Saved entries
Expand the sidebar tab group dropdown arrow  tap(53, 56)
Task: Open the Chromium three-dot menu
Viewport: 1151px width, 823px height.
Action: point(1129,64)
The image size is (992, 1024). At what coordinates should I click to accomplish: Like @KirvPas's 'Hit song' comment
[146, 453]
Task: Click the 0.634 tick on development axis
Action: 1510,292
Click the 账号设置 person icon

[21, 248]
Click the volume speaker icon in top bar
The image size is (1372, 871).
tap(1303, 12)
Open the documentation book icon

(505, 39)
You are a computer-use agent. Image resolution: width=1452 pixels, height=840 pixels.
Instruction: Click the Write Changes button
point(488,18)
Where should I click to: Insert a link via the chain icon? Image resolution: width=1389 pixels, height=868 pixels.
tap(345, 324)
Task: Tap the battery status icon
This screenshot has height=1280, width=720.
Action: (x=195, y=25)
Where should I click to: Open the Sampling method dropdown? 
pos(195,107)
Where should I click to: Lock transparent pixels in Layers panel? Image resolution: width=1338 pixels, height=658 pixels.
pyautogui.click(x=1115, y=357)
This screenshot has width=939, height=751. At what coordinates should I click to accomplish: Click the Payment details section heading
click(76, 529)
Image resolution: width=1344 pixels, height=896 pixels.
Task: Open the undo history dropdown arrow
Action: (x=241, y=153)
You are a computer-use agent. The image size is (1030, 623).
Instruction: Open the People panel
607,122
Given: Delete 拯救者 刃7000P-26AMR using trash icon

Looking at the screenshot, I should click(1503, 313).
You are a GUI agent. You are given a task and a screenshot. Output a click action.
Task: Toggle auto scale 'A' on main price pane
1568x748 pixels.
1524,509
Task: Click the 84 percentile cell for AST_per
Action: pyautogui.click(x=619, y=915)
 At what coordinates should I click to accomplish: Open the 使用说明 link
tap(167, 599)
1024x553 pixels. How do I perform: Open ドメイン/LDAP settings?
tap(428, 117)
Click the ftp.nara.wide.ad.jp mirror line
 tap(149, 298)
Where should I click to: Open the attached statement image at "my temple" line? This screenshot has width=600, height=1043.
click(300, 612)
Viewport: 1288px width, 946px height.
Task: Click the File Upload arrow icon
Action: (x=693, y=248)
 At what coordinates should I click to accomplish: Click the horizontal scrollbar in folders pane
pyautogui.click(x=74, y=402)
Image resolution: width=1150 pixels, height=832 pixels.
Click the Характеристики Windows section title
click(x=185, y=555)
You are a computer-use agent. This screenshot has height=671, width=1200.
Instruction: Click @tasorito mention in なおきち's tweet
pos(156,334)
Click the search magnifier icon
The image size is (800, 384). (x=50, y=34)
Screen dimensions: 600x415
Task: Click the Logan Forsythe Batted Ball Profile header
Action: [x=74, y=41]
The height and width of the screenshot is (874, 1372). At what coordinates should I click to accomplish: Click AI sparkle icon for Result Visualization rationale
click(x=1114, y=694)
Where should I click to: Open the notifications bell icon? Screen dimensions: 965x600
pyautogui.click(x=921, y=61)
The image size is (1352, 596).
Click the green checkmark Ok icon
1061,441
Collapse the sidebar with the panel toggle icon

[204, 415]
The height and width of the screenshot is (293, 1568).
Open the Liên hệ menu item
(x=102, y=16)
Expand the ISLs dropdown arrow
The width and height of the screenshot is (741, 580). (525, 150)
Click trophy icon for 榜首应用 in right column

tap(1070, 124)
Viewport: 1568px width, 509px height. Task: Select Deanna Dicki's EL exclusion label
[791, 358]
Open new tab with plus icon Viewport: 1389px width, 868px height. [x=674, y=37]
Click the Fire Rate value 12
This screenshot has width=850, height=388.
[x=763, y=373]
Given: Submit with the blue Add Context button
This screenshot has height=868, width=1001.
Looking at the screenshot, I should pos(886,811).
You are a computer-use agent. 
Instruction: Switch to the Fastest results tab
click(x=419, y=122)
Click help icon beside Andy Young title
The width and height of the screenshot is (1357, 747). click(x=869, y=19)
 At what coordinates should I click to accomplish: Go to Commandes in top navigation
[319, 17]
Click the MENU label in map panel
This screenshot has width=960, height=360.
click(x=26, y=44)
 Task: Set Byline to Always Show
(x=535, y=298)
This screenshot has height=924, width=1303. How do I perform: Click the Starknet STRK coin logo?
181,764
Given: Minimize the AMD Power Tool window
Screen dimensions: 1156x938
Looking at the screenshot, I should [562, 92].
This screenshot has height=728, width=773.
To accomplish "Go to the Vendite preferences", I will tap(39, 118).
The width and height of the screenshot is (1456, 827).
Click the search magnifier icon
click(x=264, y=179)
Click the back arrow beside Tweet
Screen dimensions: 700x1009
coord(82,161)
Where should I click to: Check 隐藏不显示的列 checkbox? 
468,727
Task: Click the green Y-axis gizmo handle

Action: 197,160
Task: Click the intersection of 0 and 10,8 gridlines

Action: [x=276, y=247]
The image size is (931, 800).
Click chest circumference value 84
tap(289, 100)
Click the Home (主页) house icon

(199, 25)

__SHORT EXERCISE__
Render every line of the listing above as a numbered list, omitting the blank lines.

__ANSWER TO THIS EXERCISE__
1. Expand the sidebar tab group dropdown arrow  tap(53, 56)
2. Task: Open the Chromium three-dot menu
3. Viewport: 1151px width, 823px height.
4. Action: point(1129,64)
5. The image size is (992, 1024). At what coordinates should I click to accomplish: Like @KirvPas's 'Hit song' comment
6. [146, 453]
7. Task: Click the 0.634 tick on development axis
8. Action: 1510,292
9. Click the 账号设置 person icon
10. [21, 248]
11. Click the volume speaker icon in top bar
12. The image size is (1372, 871).
13. tap(1303, 12)
14. Open the documentation book icon
15. (505, 39)
16. You are a computer-use agent. Image resolution: width=1452 pixels, height=840 pixels.
17. Instruction: Click the Write Changes button
18. point(488,18)
19. Where should I click to: Insert a link via the chain icon? Image resolution: width=1389 pixels, height=868 pixels.
20. tap(345, 324)
21. Task: Tap the battery status icon
22. This screenshot has height=1280, width=720.
23. Action: (x=195, y=25)
24. Where should I click to: Open the Sampling method dropdown? 
25. pos(195,107)
26. Where should I click to: Lock transparent pixels in Layers panel? Image resolution: width=1338 pixels, height=658 pixels.
27. pyautogui.click(x=1115, y=357)
28. This screenshot has width=939, height=751. At what coordinates should I click to accomplish: Click the Payment details section heading
29. click(76, 529)
30. Image resolution: width=1344 pixels, height=896 pixels.
31. Task: Open the undo history dropdown arrow
32. Action: (x=241, y=153)
33. You are a computer-use agent. The image size is (1030, 623).
34. Instruction: Open the People panel
35. 607,122
36. Given: Delete 拯救者 刃7000P-26AMR using trash icon
37. Looking at the screenshot, I should click(1503, 313).
38. You are a GUI agent. You are given a task and a screenshot. Output a click action.
39. Task: Toggle auto scale 'A' on main price pane
40. 1568x748 pixels.
41. 1524,509
42. Task: Click the 84 percentile cell for AST_per
43. Action: pyautogui.click(x=619, y=915)
44.  At what coordinates should I click to accomplish: Open the 使用说明 link
45. tap(167, 599)
46. 1024x553 pixels. How do I perform: Open ドメイン/LDAP settings?
47. tap(428, 117)
48. Click the ftp.nara.wide.ad.jp mirror line
49.  tap(149, 298)
50. Where should I click to: Open the attached statement image at "my temple" line? This screenshot has width=600, height=1043.
51. click(300, 612)
52. Viewport: 1288px width, 946px height.
53. Task: Click the File Upload arrow icon
54. Action: (x=693, y=248)
55.  At what coordinates should I click to accomplish: Click the horizontal scrollbar in folders pane
56. pyautogui.click(x=74, y=402)
57. Image resolution: width=1150 pixels, height=832 pixels.
58. Click the Характеристики Windows section title
59. click(x=185, y=555)
60. You are a computer-use agent. This screenshot has height=671, width=1200.
61. Instruction: Click @tasorito mention in なおきち's tweet
62. pos(156,334)
63. Click the search magnifier icon
64. The image size is (800, 384). (x=50, y=34)
65. Screen dimensions: 600x415
66. Task: Click the Logan Forsythe Batted Ball Profile header
67. Action: [x=74, y=41]
68. The height and width of the screenshot is (874, 1372). At what coordinates should I click to accomplish: Click AI sparkle icon for Result Visualization rationale
69. click(x=1114, y=694)
70. Where should I click to: Open the notifications bell icon? Screen dimensions: 965x600
71. pyautogui.click(x=921, y=61)
72. The image size is (1352, 596).
73. Click the green checkmark Ok icon
74. 1061,441
75. Collapse the sidebar with the panel toggle icon
76. [204, 415]
77. The height and width of the screenshot is (293, 1568).
78. Open the Liên hệ menu item
79. (x=102, y=16)
80. Expand the ISLs dropdown arrow
81. The width and height of the screenshot is (741, 580). (525, 150)
82. Click trophy icon for 榜首应用 in right column
83. tap(1070, 124)
84. Viewport: 1568px width, 509px height. Task: Select Deanna Dicki's EL exclusion label
85. [791, 358]
86. Open new tab with plus icon Viewport: 1389px width, 868px height. [x=674, y=37]
87. Click the Fire Rate value 12
88. This screenshot has width=850, height=388.
89. [x=763, y=373]
90. Given: Submit with the blue Add Context button
91. This screenshot has height=868, width=1001.
92. Looking at the screenshot, I should pos(886,811).
93. You are a computer-use agent. 
94. Instruction: Switch to the Fastest results tab
95. click(x=419, y=122)
96. Click help icon beside Andy Young title
97. The width and height of the screenshot is (1357, 747). click(x=869, y=19)
98.  At what coordinates should I click to accomplish: Go to Commandes in top navigation
99. [319, 17]
100. Click the MENU label in map panel
101. This screenshot has width=960, height=360.
102. click(x=26, y=44)
103.  Task: Set Byline to Always Show
104. (x=535, y=298)
105. This screenshot has height=924, width=1303. How do I perform: Click the Starknet STRK coin logo?
106. 181,764
107. Given: Minimize the AMD Power Tool window
108. Screen dimensions: 1156x938
109. Looking at the screenshot, I should [562, 92].
110. This screenshot has height=728, width=773.
111. To accomplish "Go to the Vendite preferences", I will tap(39, 118).
112. The width and height of the screenshot is (1456, 827).
113. Click the search magnifier icon
114. click(x=264, y=179)
115. Click the back arrow beside Tweet
116. Screen dimensions: 700x1009
117. coord(82,161)
118. Where should I click to: Check 隐藏不显示的列 checkbox? 
119. 468,727
120. Task: Click the green Y-axis gizmo handle
121. Action: 197,160
122. Task: Click the intersection of 0 and 10,8 gridlines
123. Action: [x=276, y=247]
124. The image size is (931, 800).
125. Click chest circumference value 84
126. tap(289, 100)
127. Click the Home (主页) house icon
128. (199, 25)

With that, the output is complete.